Fans of AETN who have been bemoaning the channel's low signal strength (or absence from the dial, depending on how far you are from their makeshift analog transmitter) since their tower fell back in January should have reason to smile by the time you read this – if, that is, their TV is newfangled enough to pick up a digital signal. Up to four new digital AETN channels are now on the air. Officials at the station say the pictures produced will be higher resolution and interference free.
AETN has been broadcasting its analog signal from the 900-foot KASN tower in Redfield since its 1,700-foot antenna there fell on Jan. 11. According to the AETN website, the station has been broadcasting its analog signal at 1 percent of original strength since coming back on the air a couple of weeks after the collapse. The digital signal, which originates from the Clear Channel Communications complex in Little Rock, was unaffected.
Starting Monday, Sept. 1, AETN went on the air with an additional high definition digital channel and two standard definition digital channels.
AETN Ch. 1 has been on the air for months, and will remain identical to AETN's analog signal. AETN 2 will feature AETN Create/World, a learning channel featuring do-it-yourself projects like painting, cooking, car repair, and other classes. AETN 3 will be AETN Scholar, a channel with distance learning courses for students seeking college credits and general learning programs for children. AETN 4 will be AETN Kids, with learning and animated programs aimed at preschoolers and children in kindergarten through seventh grade.

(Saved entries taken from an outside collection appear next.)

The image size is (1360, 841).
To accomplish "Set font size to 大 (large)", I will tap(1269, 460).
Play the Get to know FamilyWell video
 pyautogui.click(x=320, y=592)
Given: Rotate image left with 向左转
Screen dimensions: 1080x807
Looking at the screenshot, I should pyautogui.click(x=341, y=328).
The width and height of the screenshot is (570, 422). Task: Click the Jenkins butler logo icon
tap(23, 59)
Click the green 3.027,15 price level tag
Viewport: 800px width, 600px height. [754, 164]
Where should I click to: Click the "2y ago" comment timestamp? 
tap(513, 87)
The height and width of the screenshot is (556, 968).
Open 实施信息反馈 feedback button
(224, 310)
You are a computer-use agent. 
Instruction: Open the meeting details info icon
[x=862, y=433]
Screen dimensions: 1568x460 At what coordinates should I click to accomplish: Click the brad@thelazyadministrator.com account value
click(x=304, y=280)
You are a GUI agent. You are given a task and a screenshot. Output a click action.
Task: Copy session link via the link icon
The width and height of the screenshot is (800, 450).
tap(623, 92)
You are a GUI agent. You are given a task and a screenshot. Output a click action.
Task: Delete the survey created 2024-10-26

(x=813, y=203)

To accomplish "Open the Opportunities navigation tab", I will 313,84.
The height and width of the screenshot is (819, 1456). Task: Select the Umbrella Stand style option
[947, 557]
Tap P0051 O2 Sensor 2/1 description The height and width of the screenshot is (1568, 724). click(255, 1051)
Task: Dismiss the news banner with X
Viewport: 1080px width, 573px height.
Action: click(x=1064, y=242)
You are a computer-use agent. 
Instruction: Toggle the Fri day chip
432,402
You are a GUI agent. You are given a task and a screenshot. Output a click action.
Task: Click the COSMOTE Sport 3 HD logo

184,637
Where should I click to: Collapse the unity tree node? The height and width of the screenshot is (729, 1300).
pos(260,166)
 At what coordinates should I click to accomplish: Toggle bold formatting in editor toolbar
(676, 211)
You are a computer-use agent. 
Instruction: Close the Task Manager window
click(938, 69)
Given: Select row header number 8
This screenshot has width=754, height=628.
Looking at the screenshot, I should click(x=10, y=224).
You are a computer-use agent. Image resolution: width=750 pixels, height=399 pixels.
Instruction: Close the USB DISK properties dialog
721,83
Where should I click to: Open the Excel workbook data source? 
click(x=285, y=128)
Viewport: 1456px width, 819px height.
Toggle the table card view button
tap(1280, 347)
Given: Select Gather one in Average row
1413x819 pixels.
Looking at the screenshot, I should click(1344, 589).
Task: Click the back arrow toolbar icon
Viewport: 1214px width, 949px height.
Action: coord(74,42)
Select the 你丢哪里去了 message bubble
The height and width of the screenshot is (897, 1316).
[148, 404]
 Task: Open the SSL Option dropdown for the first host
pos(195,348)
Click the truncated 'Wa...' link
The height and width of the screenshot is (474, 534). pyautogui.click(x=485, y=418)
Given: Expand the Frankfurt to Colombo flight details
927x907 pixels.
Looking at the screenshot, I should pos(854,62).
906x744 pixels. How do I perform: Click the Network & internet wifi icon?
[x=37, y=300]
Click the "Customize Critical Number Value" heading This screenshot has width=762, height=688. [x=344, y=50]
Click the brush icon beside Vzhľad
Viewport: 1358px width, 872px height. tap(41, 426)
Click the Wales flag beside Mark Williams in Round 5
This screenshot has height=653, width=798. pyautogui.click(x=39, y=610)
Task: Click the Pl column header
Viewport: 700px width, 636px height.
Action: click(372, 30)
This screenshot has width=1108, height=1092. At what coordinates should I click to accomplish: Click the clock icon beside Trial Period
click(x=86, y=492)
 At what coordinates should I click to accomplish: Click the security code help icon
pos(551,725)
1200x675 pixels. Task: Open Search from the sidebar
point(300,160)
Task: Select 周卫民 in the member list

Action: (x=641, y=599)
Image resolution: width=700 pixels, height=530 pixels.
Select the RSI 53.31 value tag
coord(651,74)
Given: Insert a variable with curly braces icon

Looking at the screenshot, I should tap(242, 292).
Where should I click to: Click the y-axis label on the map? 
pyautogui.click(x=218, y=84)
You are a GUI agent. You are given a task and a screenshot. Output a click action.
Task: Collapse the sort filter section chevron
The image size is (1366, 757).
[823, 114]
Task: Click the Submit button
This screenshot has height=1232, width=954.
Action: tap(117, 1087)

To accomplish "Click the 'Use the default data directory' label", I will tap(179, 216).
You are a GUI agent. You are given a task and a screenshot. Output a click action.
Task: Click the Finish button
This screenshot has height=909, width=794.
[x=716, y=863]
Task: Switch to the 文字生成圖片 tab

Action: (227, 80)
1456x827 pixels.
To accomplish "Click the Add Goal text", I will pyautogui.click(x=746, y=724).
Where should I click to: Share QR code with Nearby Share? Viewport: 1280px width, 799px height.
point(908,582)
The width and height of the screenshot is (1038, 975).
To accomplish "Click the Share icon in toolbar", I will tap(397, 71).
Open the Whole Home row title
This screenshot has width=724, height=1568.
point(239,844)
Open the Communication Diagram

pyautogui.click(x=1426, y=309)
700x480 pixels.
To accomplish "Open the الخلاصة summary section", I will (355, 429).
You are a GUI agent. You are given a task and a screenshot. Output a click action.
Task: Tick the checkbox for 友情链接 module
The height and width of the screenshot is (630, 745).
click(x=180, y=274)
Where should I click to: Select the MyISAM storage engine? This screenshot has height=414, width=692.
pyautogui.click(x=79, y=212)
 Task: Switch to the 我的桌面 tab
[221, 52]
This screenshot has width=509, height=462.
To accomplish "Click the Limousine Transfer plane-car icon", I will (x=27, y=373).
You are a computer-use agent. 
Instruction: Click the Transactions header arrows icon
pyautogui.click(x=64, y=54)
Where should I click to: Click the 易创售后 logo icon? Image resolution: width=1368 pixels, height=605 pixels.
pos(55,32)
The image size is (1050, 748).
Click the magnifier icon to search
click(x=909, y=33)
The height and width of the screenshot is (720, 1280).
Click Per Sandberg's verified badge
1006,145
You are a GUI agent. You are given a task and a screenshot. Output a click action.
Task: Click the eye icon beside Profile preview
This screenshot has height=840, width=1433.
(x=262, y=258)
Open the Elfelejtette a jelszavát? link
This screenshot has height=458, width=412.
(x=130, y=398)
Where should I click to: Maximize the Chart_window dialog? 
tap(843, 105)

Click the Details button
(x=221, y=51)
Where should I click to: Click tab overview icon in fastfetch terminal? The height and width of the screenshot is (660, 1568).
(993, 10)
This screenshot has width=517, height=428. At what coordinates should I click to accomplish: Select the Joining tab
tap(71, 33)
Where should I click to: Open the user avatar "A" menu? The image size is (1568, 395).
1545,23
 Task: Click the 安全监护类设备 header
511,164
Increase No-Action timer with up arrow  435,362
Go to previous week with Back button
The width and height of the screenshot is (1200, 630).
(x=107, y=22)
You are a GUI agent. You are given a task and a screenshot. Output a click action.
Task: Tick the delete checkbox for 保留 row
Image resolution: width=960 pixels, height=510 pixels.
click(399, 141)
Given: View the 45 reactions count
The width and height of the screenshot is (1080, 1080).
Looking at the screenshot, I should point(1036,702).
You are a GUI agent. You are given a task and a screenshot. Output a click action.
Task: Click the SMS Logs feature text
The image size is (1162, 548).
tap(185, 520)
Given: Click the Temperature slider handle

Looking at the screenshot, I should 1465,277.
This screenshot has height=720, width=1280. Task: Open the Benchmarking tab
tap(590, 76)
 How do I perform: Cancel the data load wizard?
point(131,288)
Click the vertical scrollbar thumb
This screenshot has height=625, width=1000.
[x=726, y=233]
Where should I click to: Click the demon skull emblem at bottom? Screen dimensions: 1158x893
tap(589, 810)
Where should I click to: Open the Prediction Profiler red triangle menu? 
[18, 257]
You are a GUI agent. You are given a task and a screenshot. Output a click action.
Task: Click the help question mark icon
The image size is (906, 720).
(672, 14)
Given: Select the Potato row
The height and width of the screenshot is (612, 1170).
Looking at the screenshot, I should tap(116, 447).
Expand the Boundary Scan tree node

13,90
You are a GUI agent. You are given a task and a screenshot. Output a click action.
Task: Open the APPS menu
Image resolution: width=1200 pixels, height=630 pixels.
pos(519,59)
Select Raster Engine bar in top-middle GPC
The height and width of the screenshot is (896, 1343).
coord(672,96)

AETN plans to cease broadcasting its analog signal on Feb. 17, 2009, in compliance with an FCC mandated, nationwide shift to all-digital programming.
Northwest Arkansas's KUOA 1290 AM, one of the oldest continuously broadcasting stations in the state, was approved for sale by the FCC in August and will adopt an all-sports format. The buyer was Hog Radio Inc., owned by Jay Bunyard of DeQueen.
KUOA was originally started by the University of Arkansas in the 1920s. Bunyard said that the station will be the only 24-hour sports station in Northwest Arkansas to broadcast on both AM and FM bands. The new station, headquartered in Springdale, will be an affiliate of the Arkansas Razorback Sports Network, and will broadcast Dallas Cowboys football. Programming will also be simulcast in Berryville on KRHS 1480 AM, a station Bunyard purchased in 2005. More information can be found at their new website, hogsnow.com.
I hate to give them even the slightest shred of publicity, but the online schedule of a certain group of shameless, homophobic attention-whores from Kansas says they plan to picket both days of this year's National Conference of Editorial Writers, which will be held at Little Rock's Peabody Hotel Sept. 19-20. In addition, the professional picketers plan on bringing their traveling freak show to the Clinton Library and the Little Rock Air Force Base in Jacksonville while in town.
Something tells me that God doesn't hate fags nearly as much as He hates smug, self-satisfied losers who go around mentally clubbing people in His name.
Correction: In the last media column, we reported that a wage and hiring freeze announced at the Arkansas Democrat-Gazette in August extended to all 13 WEHCO Media papers owned by Walter Hussman, including the Hot Springs Sentinel Record and the El Dorado News Times.
Paul Smith, president of Arkansas Democrat Gazette Inc., has phoned to say that while employee wages at WEHCO papers will indeed be frozen for the foreseeable future, the company will hire new employees, but only if they are absolutely necessary. That means, of course, that Hussman papers will not experience a hiring freeze per se, just a halt on any non-essential new hires. Sorry about the error.
Smith said that the rising cost of gasoline, newsprint and other essentials, coupled with a decline in advertising revenue, has put WEHCO in a financial bind. Though the family-owned company has been able to roll with ups and downs in the economy in the past without resorting to the harsh cost-cutting measures seen at publicly held papers, Smith said, “this time it's different,” and called the national financial crisis the worst since the Great Depression.